Although the airline’s problems seem to be systemic and deep—and not safety related, though the final chapter hasn’t been written—one thing they seem have little to do with is a shortage of pilots. Which may or may not be the case at other carriers. In fact, an airline pilot shortage is like bad weather: it comes and goes, and it seems no one ever does anything about it. Another thing: The airline business is cyclical, and no one ever does anything about that, either.
I’ve always maintained that there’s not a shortage of pilots qualified to be flight crew at an airline. There is, however, a shortage of people who want to fly a rigorous schedule at all times of the day and night while dealing with bad weather, airport terminals of all sizes and, of course, passengers. Oh, and the unpleasantness of airline travel in general, no matter where in the plane you’re sitting.
They must also be willing to accept the relatively stingy compensation low-time pilots are offered. It’s easy to run up a $100,000 tab for training from ab initio through to ATP, and recouping that investment can take years, as may the training.

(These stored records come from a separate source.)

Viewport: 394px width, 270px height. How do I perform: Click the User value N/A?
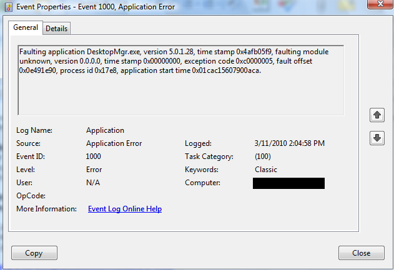pyautogui.click(x=92, y=183)
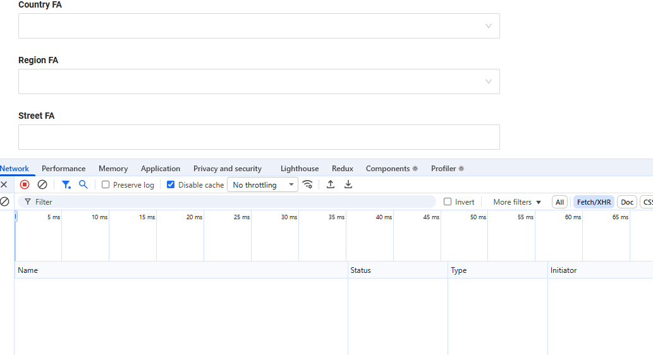Open the Country FA dropdown
Image resolution: width=653 pixels, height=355 pixels.
259,26
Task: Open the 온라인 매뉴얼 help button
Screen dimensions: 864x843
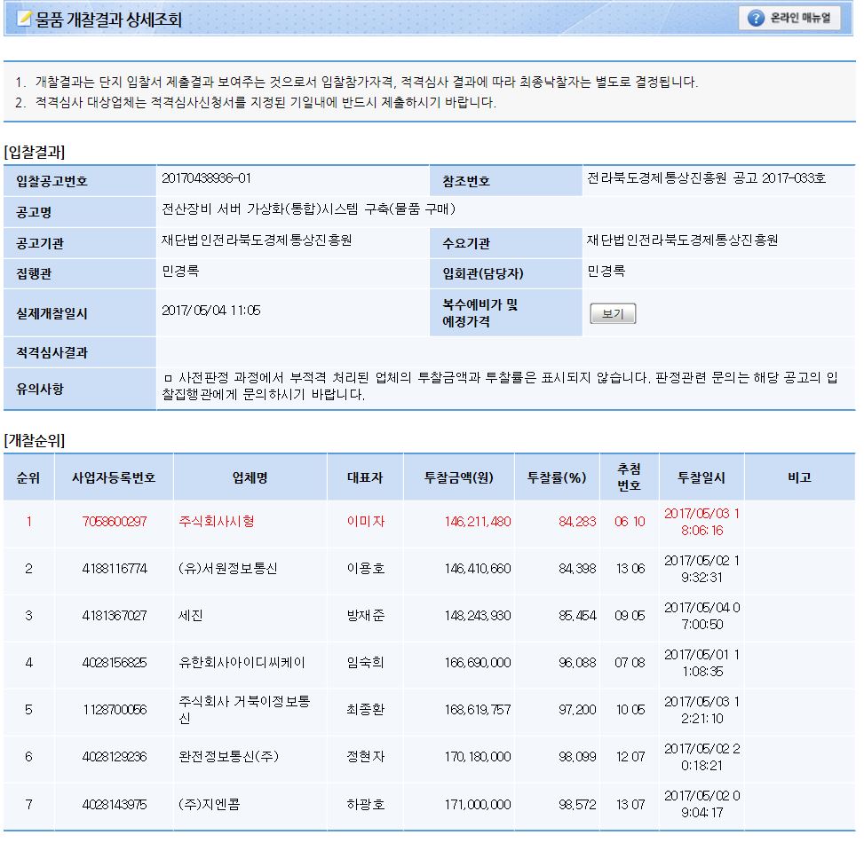Action: (789, 19)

Regional carriers, of course, are both the greatest offenders in the compensation arena and the greatest opportunities for freshly minted ATPs. Recently, some have upped their compensation, even to include signing bonuses and other inducements. But as soon as pilots hire on, they’re setting their sights on the right seat at a major carrier and soon are out the door, leaving the regional back where it started.
Depending on who you talk to and when, publicized solutions range from relaxing experience requirements to raising the mandatory 65-year-old retirement age. Few discuss the seniority system, execrable management decisions and outcomes, or how macroeconomics, pandemics, fuel costs and a plethora of other factors can combine to derail an airline career through no fault of the employee.

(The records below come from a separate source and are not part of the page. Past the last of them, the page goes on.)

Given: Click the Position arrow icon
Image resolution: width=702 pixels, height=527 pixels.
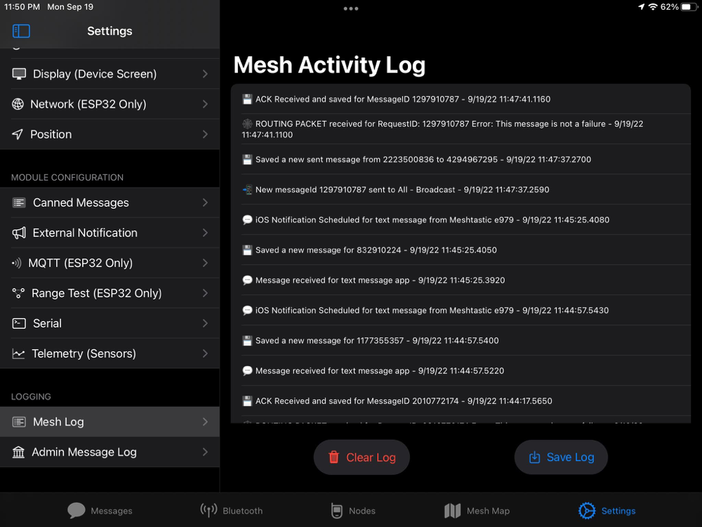Looking at the screenshot, I should point(18,134).
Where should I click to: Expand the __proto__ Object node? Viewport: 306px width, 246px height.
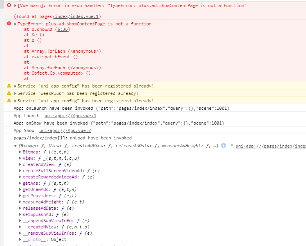point(20,239)
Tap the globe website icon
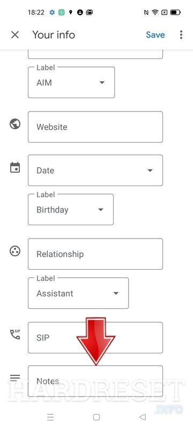The width and height of the screenshot is (193, 429). pyautogui.click(x=15, y=124)
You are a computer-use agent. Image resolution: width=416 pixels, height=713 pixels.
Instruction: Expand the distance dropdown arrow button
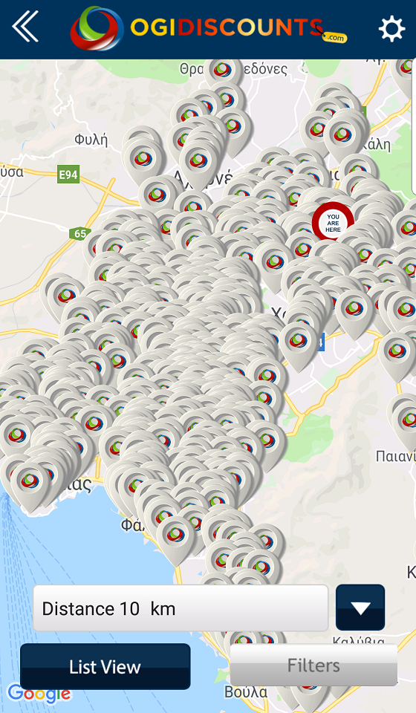(360, 608)
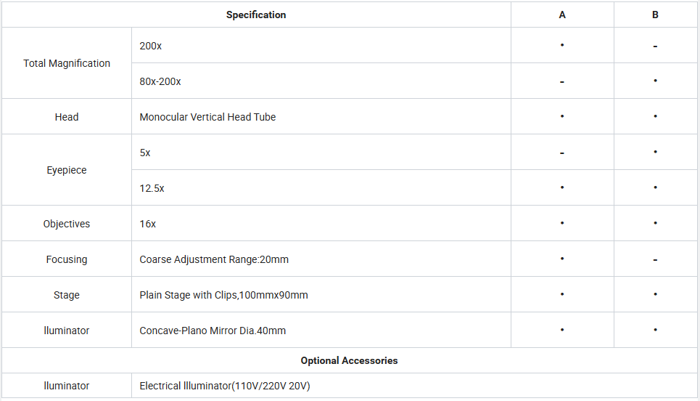This screenshot has width=700, height=401.
Task: Click the Optional Accessories heading
Action: 349,360
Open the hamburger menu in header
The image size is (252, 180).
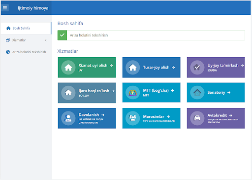pyautogui.click(x=5, y=8)
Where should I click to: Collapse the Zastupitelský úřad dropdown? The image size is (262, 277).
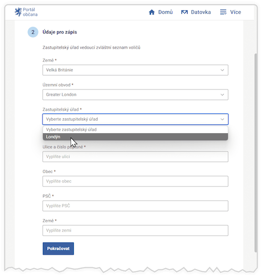pos(135,119)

People who love to fly will readily accept these and other drawbacks, though, and happily commit to, say, 40 years of flying the line. And more power to them.

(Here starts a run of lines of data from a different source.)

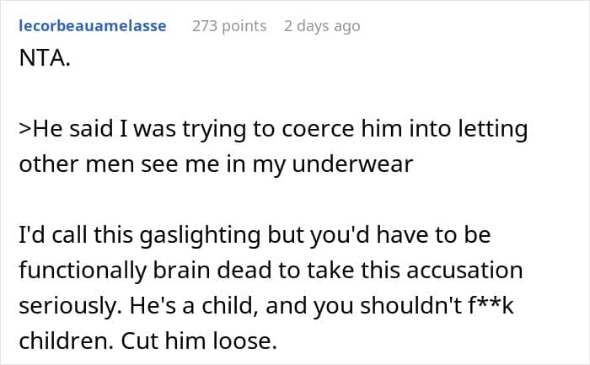Click the word "seriously." in the comment
This screenshot has width=590, height=365.
coord(63,305)
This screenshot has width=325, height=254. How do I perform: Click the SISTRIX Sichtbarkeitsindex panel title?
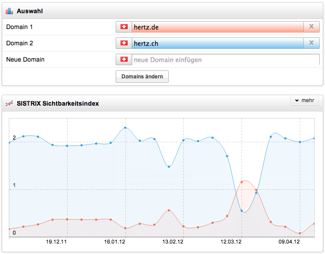coord(58,103)
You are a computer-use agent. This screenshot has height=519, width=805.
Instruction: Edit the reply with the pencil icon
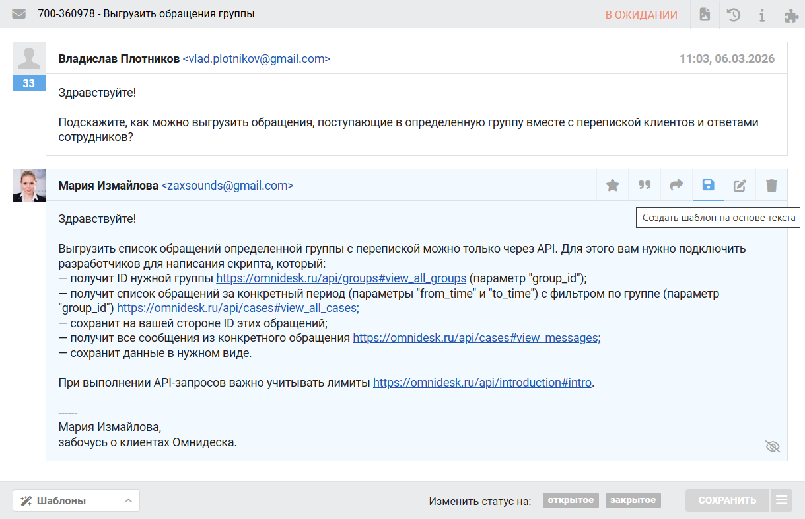[740, 186]
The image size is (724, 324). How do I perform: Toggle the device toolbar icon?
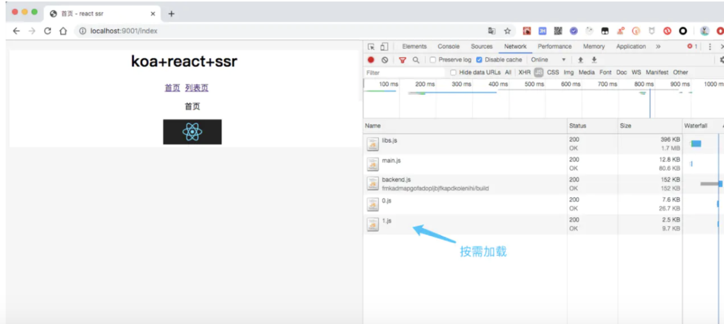click(x=384, y=47)
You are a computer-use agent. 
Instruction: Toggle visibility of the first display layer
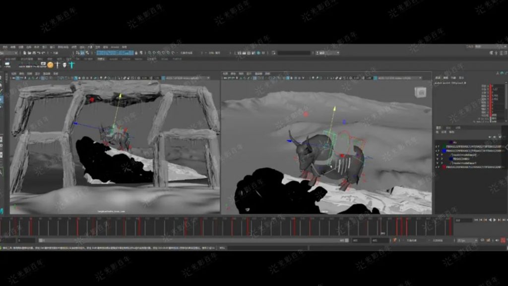point(437,147)
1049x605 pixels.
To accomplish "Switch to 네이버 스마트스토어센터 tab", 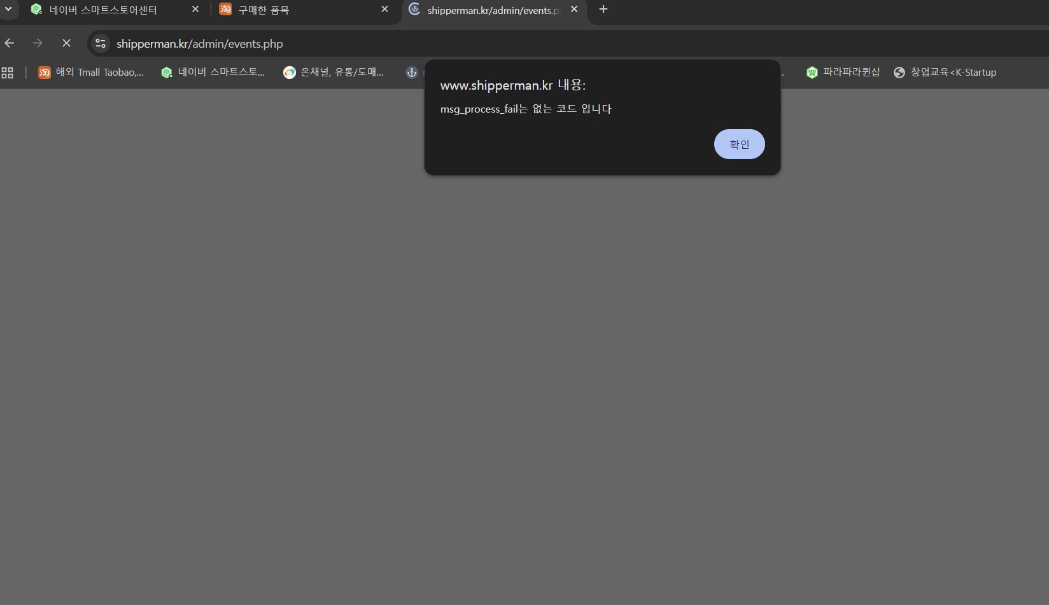I will 103,10.
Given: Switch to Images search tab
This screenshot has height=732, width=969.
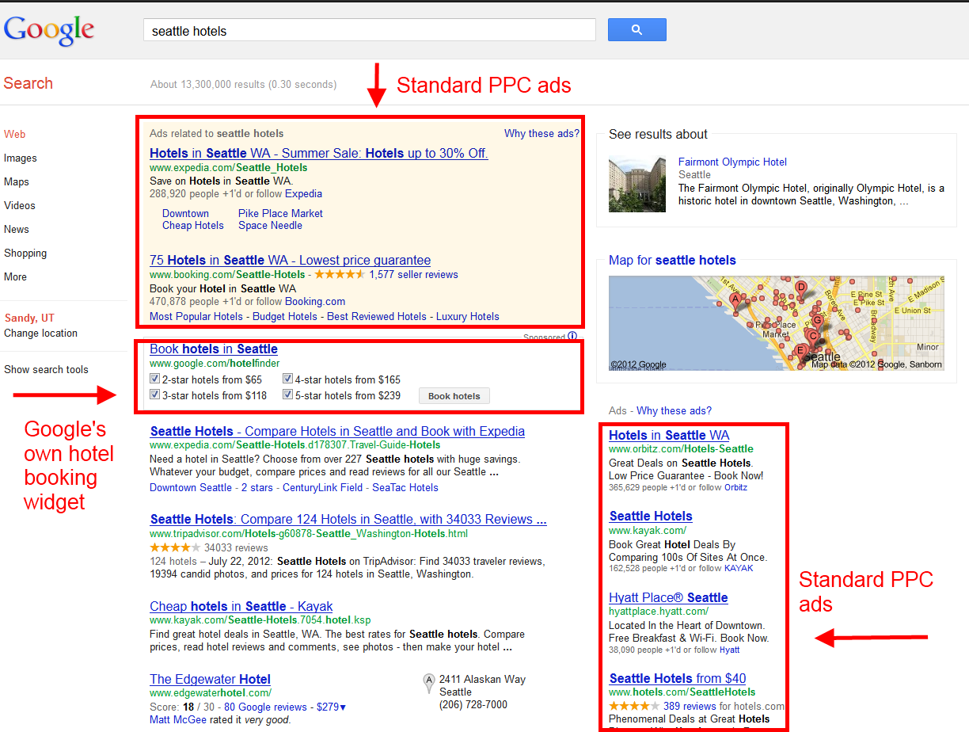Looking at the screenshot, I should point(20,158).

But perhaps there’s another thing going on: With all the cyclical upheavals, loss of seniority from mergers, the risk of losing medical certification (and thereby your job), etc., maybe being an airline pilot isn’t that good a job, and doing something else with your time and money can be more rewarding and lucrative? Maybe until airlines realize being a pilot isn’t what it’s cracked up to be, there always will be tension their supply and demand?
— Jeb Burnside
Jeb, only an individual can decide wether or not something is “all it’s cracked up to be.” There is no career safe from risk, witness the massive tech industry layoffs going on now. I know many, many airline pilots, including myself, that enjoy all of the responsibility, compensation and lifestyle that comes with our profession. We definitely think it’s all “it’s cracked up to be!”